How to Get DPDK with pdump Running
The purpose of this experiment is to get Intel's DPDK framework up and running on a server.
Useful Materials
Info on Linux Drivers for DPDK
Description of the TestPMD Program
DPDK Testpmd Application User Guide
My Environment
I am running a Dell FC640 on a TFX2HE chassis.
Red Hat Release Info
NAME="Red Hat Enterprise Linux"
VERSION="8.1 (Ootpa)"
ID="rhel"
ID_LIKE="fedora"
VERSION_ID="8.1"
PLATFORM_ID="platform:el8"
PRETTY_NAME="Red Hat Enterprise Linux 8.1 (Ootpa)"
ANSI_COLOR="0;31"
CPE_NAME="cpe:/o:redhat:enterprise_linux:8.1:GA"
HOME_URL="https://www.redhat.com/"
BUG_REPORT_URL="https://bugzilla.redhat.com/"
REDHAT_BUGZILLA_PRODUCT="Red Hat Enterprise Linux 8"
REDHAT_BUGZILLA_PRODUCT_VERSION=8.1
REDHAT_SUPPORT_PRODUCT="Red Hat Enterprise Linux"
REDHAT_SUPPORT_PRODUCT_VERSION="8.1"
Red Hat Enterprise Linux release 8.1 (Ootpa)
Red Hat Enterprise Linux release 8.1 (Ootpa)
Kernel Info
Linux dpdkdemo.lan 4.18.0-147.el8.x86_64 #1 SMP Thu Sep 26 15:52:44 UTC 2019 x86_64 x86_64 x86_64 GNU/Linux
Physical Setup
I ran the traffic generator to port 5 of the passthrough module which maps to port 1 my internal x710 card.
Installation
Enable Red Hat Repos
Run subscription-manager list --available | less
and find the subscription which
provides CodeReady for x86. Note the pool number associated with the subscription.
Run subscription-manager attach --pool=<POOL_NUMBER>
to enable the subscription.
Then run: subscription-manager repos --enable=codeready-builder-for-rhel-8-x86_64-rpms
to enable the repo.
Install DPDK
- Download from https://core.dpdk.org/download/
-
Edit the security limits with
vim /etc/security/limits.conf
1.Add the following lines at the end of the file.
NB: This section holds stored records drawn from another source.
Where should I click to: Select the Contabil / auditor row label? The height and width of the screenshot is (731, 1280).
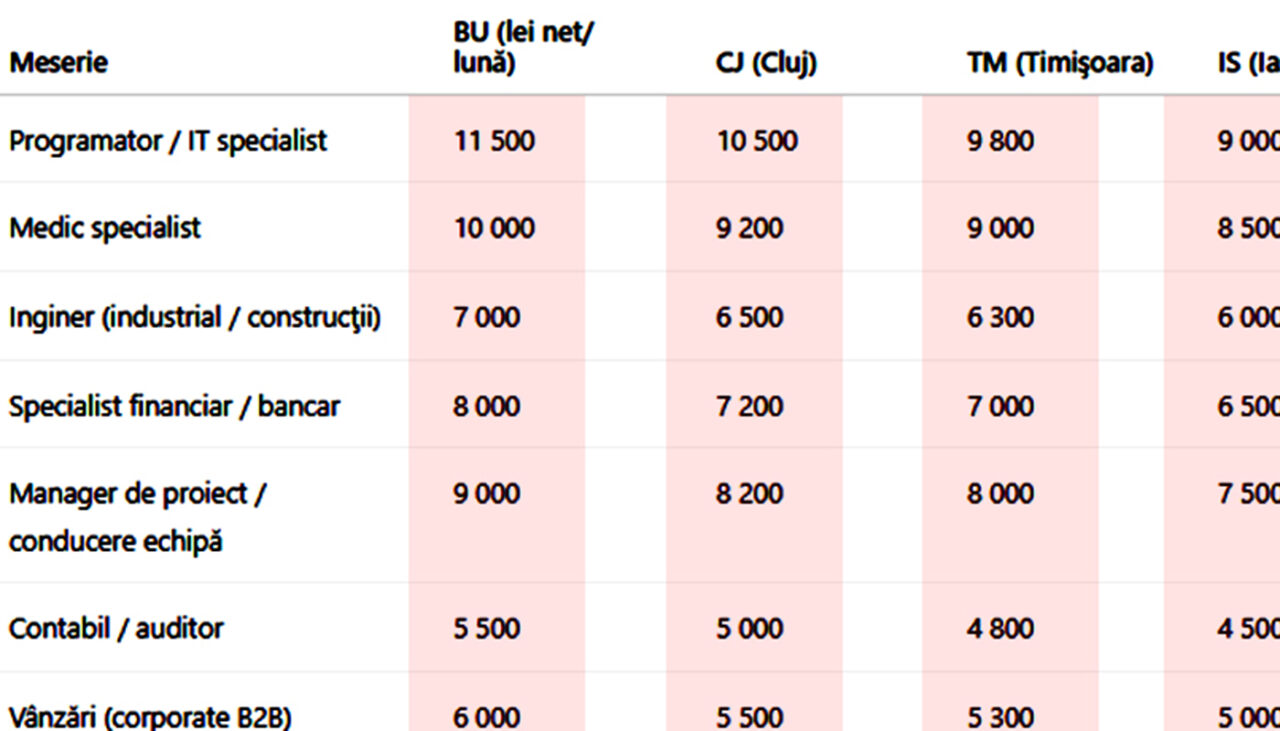[116, 628]
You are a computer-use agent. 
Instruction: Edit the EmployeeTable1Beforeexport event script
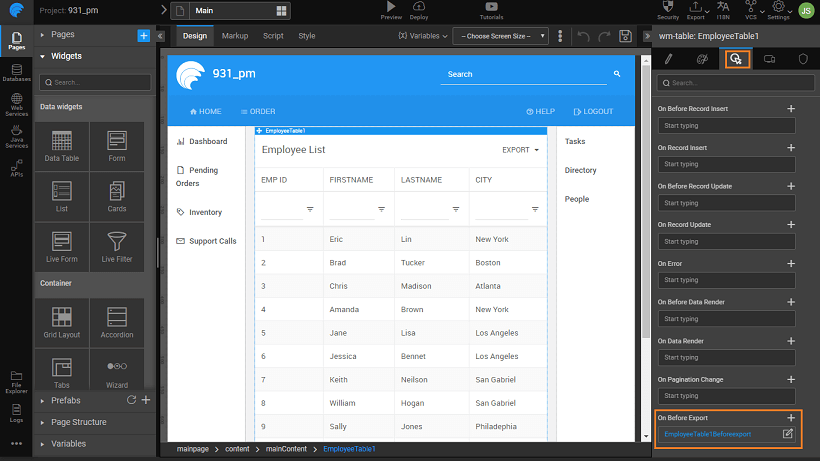pos(787,434)
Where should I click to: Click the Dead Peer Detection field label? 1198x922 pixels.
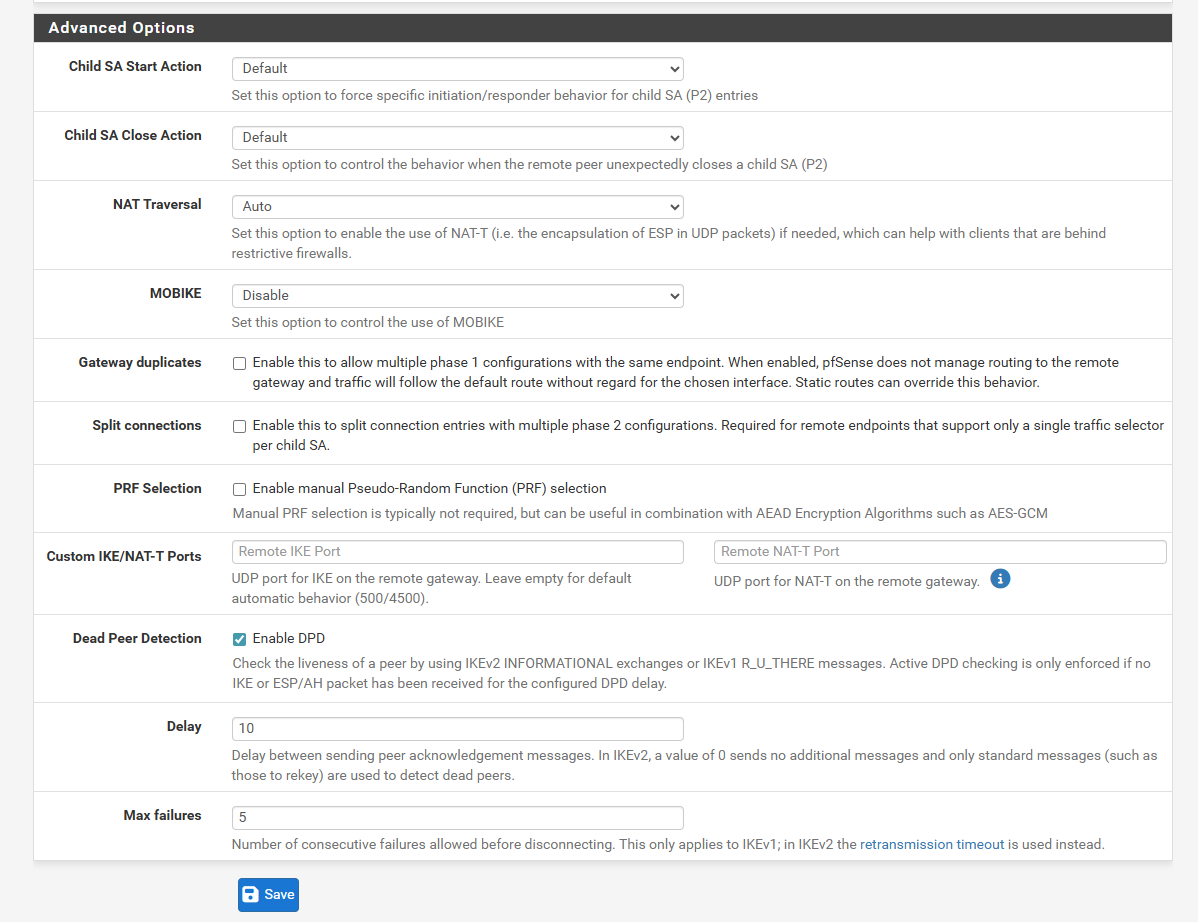pyautogui.click(x=138, y=638)
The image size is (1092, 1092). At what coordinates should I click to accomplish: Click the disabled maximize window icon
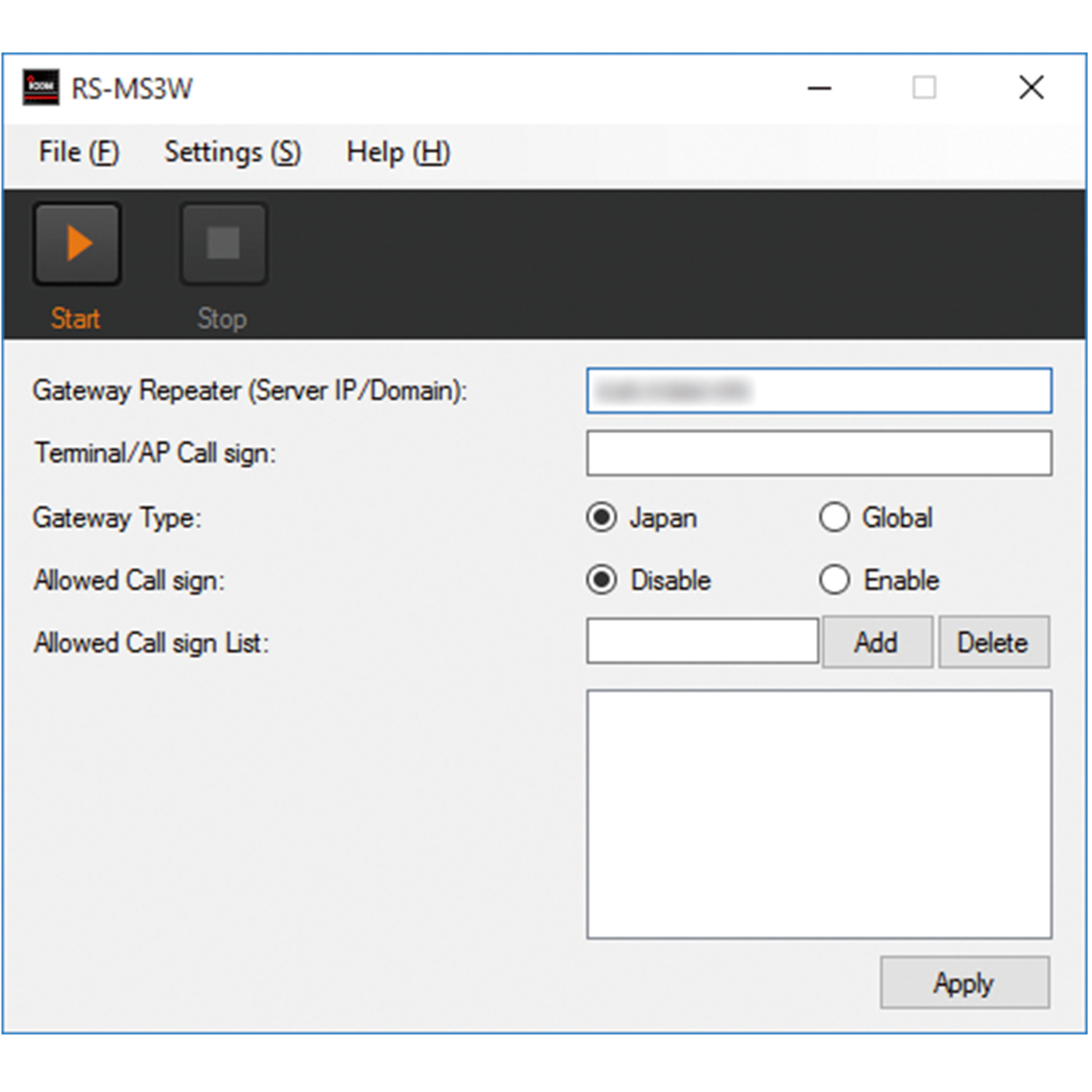[x=924, y=88]
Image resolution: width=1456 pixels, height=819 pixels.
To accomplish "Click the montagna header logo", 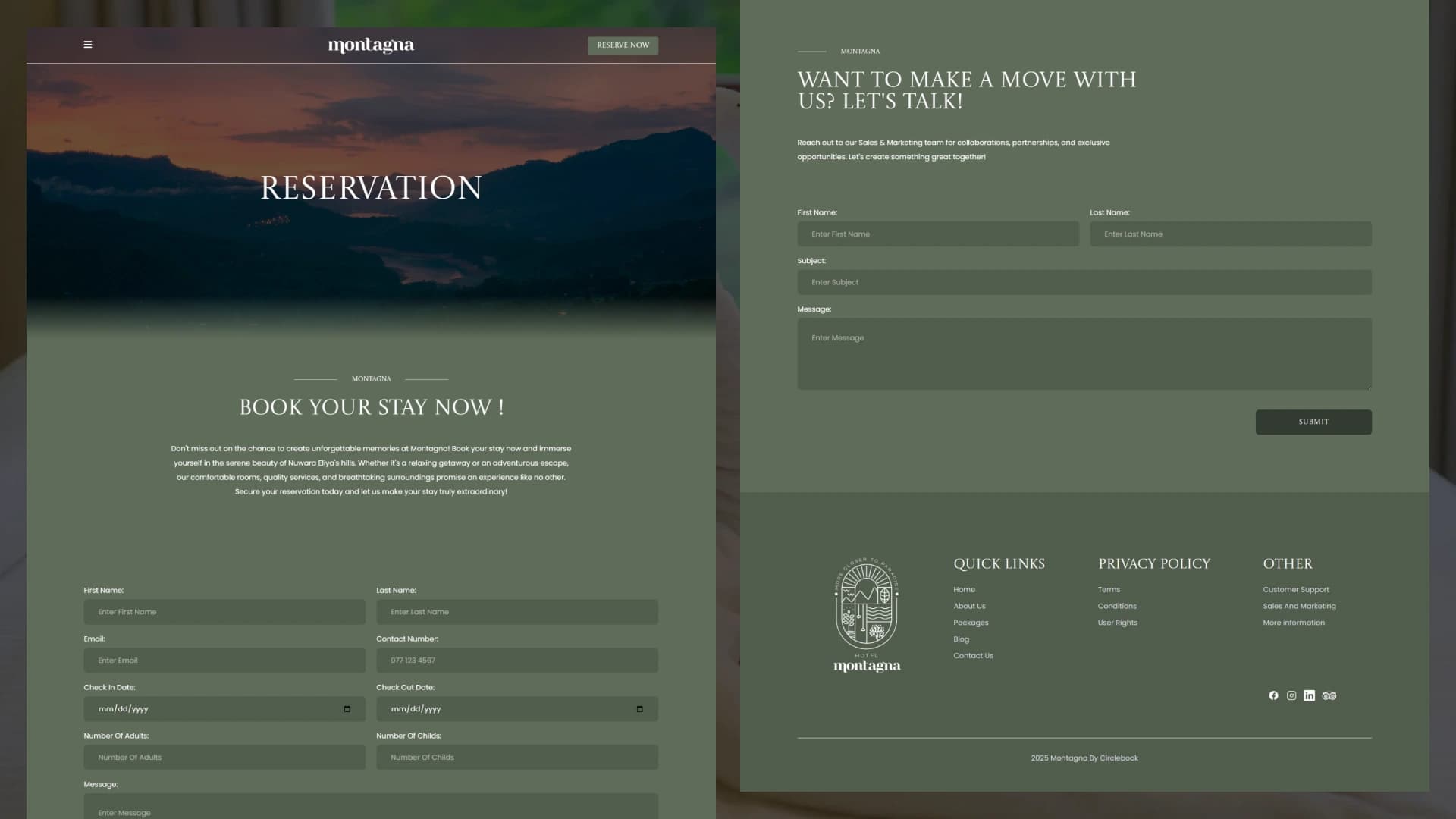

This assumes you are running as root:root hard memlock unlimited root soft memlock unlimited
-
Make sure your kernel is up to date with
dnf update -y && reboot
. - Run
dnf install -y gcc numactl-devel kernel-devel pciutils elfutils-libelf-devel make libpcap python3 tar vim wget tmux vim mlocate hwloc
- Extract dpdk and cd into its directory
- set the environment variable RTE_SDK. It is the directory in which you extracted all the DPDK files.
export RTE_SDK=<YOUR_DIR>
- Run
make install T=x86_64-native-linux-gcc CONFIG_RTE_LIBRTE_PMD_PCAP=y CONFIG_RTE_LIBRTE_PDUMP=y DESTDIR=<INSTALL_DIR>
to build dpdk. Ensure your install directory exists.
NOTE: The option CONFIG_RTE_LIBRTE_PMD_PCAP=y enabled libpcap support in DPDK. This is required for pdump to work.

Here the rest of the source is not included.